The lead dermatologist examined my son’s leg.  He then proceeded to take a biopsy of the area.  He informed me that he would call me personally once the results came back.  Within a few short days I received his call.

The doctor told me that the biopsy showed that there was foreign DNA found in the tissue sample.  He said that it was likely from bedbugs.

Take a moment to digest that.

You have got to be kidding me.  You can’t make this stuff up.  I told the doctor that it would not be an unlikely scenario to have foreign DNA from, let’s say, a tick, would it?  When ticks latch onto a host, they burrow into the skin.  When they are pulled, wiped, or swatted off, some of those parts can remain in and under the skin.  Also, when ticks feed on a host’s blood, they regurgitate the blood back into the host, however they add some of their own bacteria to the mix for the return trip.  After I explained all of this to the doctor.  I repeat, after I explained all of this to the doctor, then reminded him that my son had had a bull’s eye rash, fever, and fatigue, he still stood with his original assessment.  Bed bugs.

I went home, and like a stark raving lunatic, stripped my children’s room.  Sheets, blankets, curtains, pillows, clothes…you name it.  Then once the beds were clear, I investigated my son’s pillow and mattress carefully.  All was spotless.  My son shared a bunk bed with his younger brother at the time.  I examined his bed.  All was clear.  I then stopped and realized that there was no bed beg problem.  Right around the same time I received a call from my pediatrician.  He asked me if I had spoken to the dermatologist.  I told him that I had.  He proceeded to recount the dermatologist’s findings.  I then calmly, yet sarcastically, proceeded to ask several questions of my pediatrician:

“Is it possible that the bed bugs in question are so highly intelligent that they come out each night and congregate at the same spot on my son’s leg?”

“Is it possible that they find no other part of his body remotely appealing?”

“Is it possible that the bed bugs in question, who apparently reside in my son’s top bunk, never venture to the bottom bunk to bother my other son?”

“Is it possible that these bed bugs have isolated themselves completely from all other family members?”

“Does any of this seem plausible to you?”

He answered that it seemed unlikely.  I told him that it was IMPOSSIBLE!  I told him that the foreign DNA found in my son’s biopsy was not from bed bugs; it was from a tick.  I didn’t care what he said to the contrary.  I really didn’t want to hear it.  He had not been an advocate for my son; I had.
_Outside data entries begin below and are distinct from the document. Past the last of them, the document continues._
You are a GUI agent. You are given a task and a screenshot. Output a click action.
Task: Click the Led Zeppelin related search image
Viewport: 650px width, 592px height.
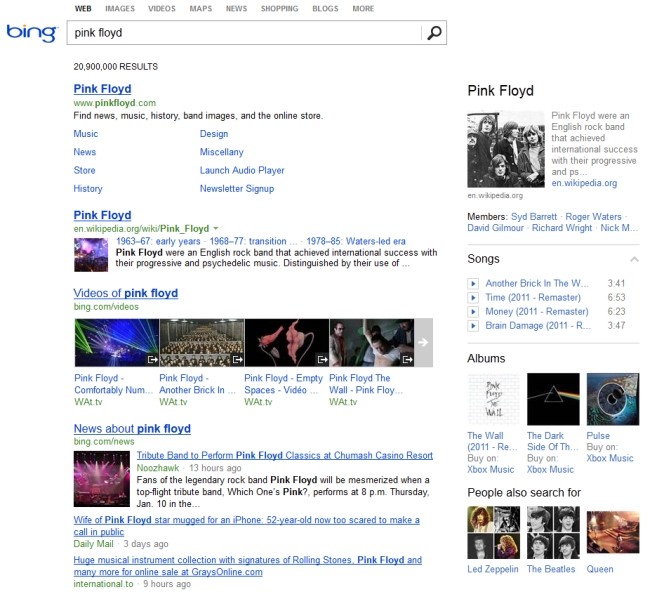(493, 532)
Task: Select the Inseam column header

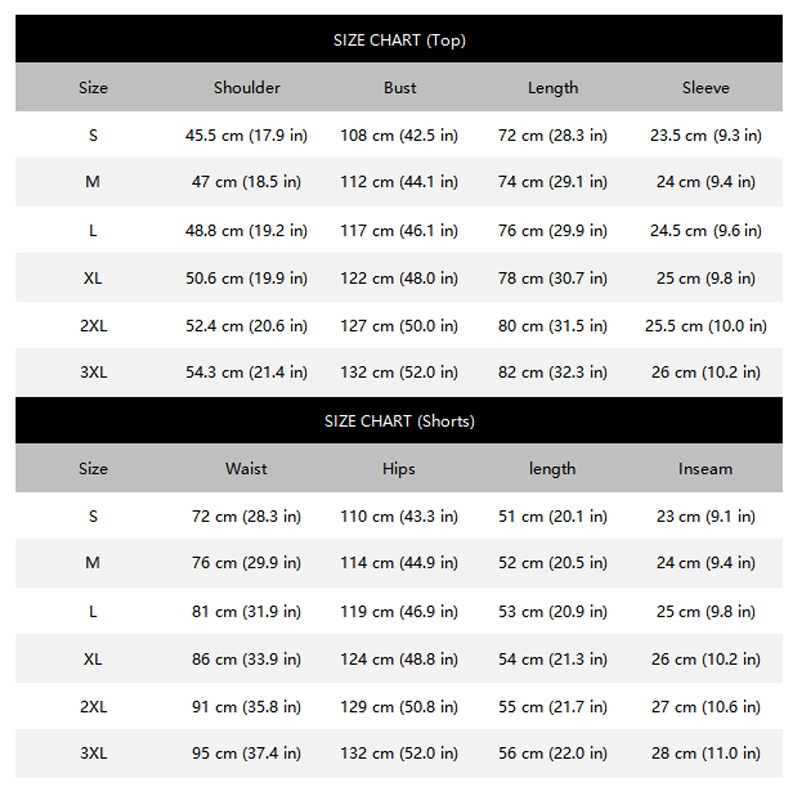Action: coord(706,469)
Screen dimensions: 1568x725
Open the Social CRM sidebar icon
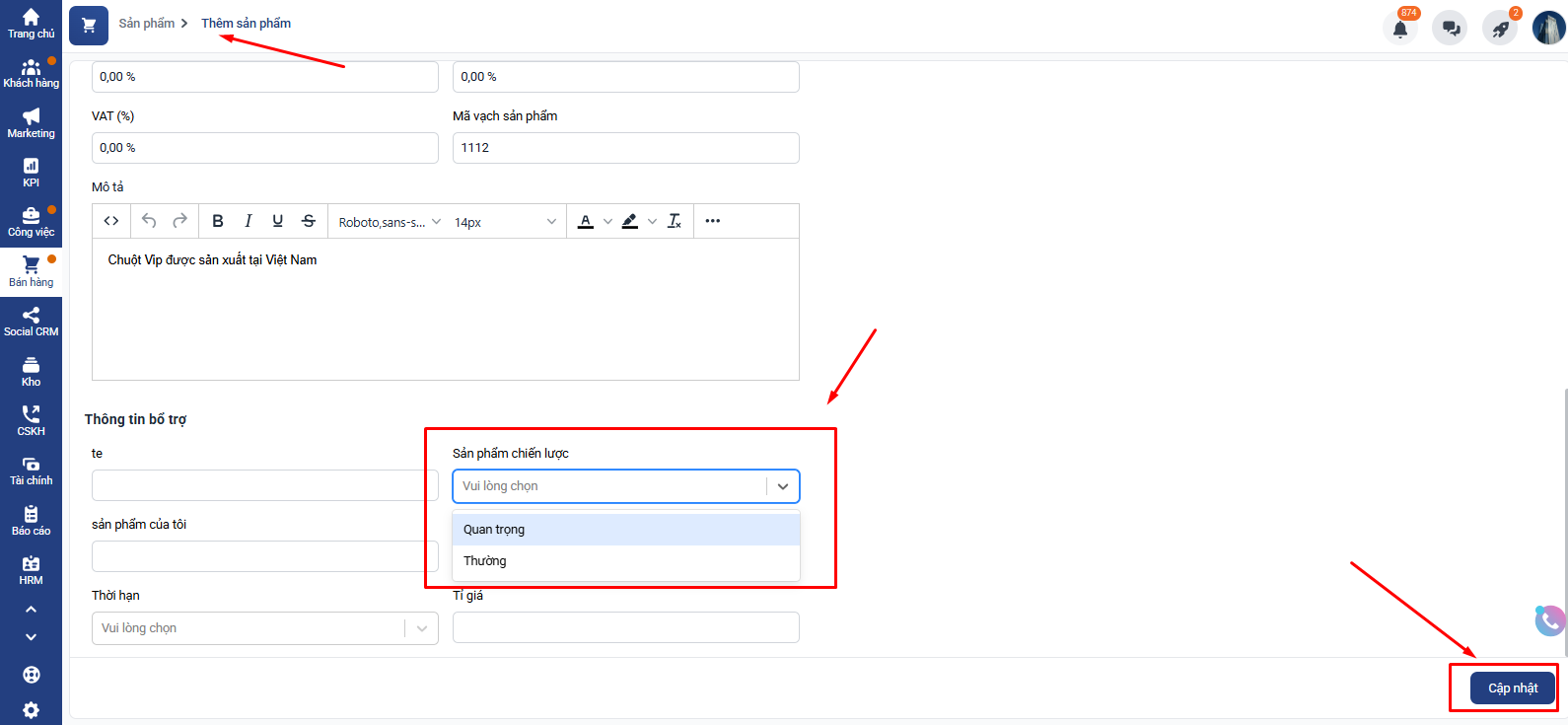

It would take nearly two and half months for my son’s leg to clear.  After much personal research I discovered that some individuals can have a severe reaction to a tick bite.  Blisters form as the body tries to rid itself of foreign matter.  It was my son’s situation in every way.

Thankfully, my son was treated relatively promptly after his initial tick bite.  Time is of the essence when dealing with Lyme Disease.  The longer you wait, the further the disease sinks into the body.  The further it sinks into the body, the harder it is to combat.

My son’s story is a good one.

There are still some doctors out there who discount Lyme Disease.  I experienced it first hand.  If you take nothing else away from my son’s story, please know that you must be an advocate for your children.  You must be persistent.  You must research.  You must be knowledgeable.  And, at times, you may need to be a bit fierce and put your foot down.

To close, after that episode with my son, I tested my children annually for Lyme Disease and continue to do so.  One year after the tick bite, he tested positive for antibodies.  His infection was not current, but one that was in the past.